(Beginning of TASK MATERIAL)

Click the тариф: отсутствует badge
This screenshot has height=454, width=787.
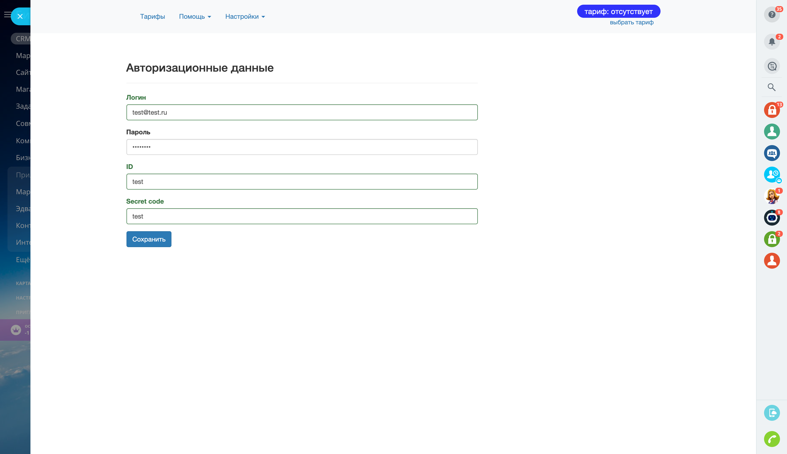pos(618,12)
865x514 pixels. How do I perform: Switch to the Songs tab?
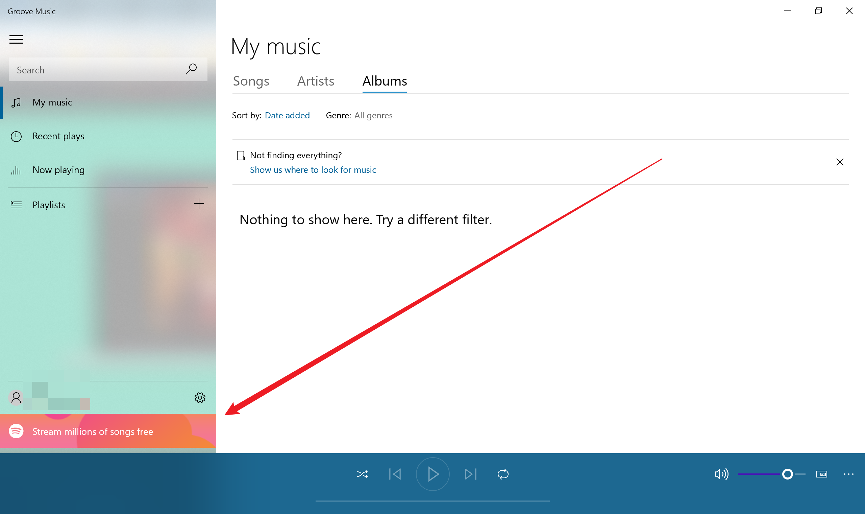pyautogui.click(x=251, y=81)
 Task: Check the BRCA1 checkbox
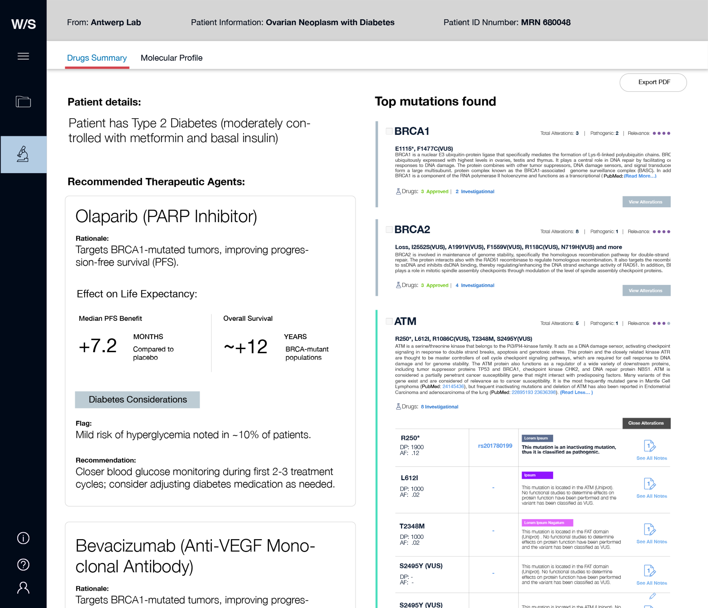389,131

(End of TASK MATERIAL)

WHAT THE EXERCISE ASKS =
Please repeat each record exactly and keep every picture out of the copy.

RESPONSE TO THIS TASK =
Click the тариф: отсутствует badge
This screenshot has height=454, width=787.
pos(618,12)
865x514 pixels. How do I perform: Switch to the Songs tab?
pyautogui.click(x=251, y=81)
 Task: Check the BRCA1 checkbox
389,131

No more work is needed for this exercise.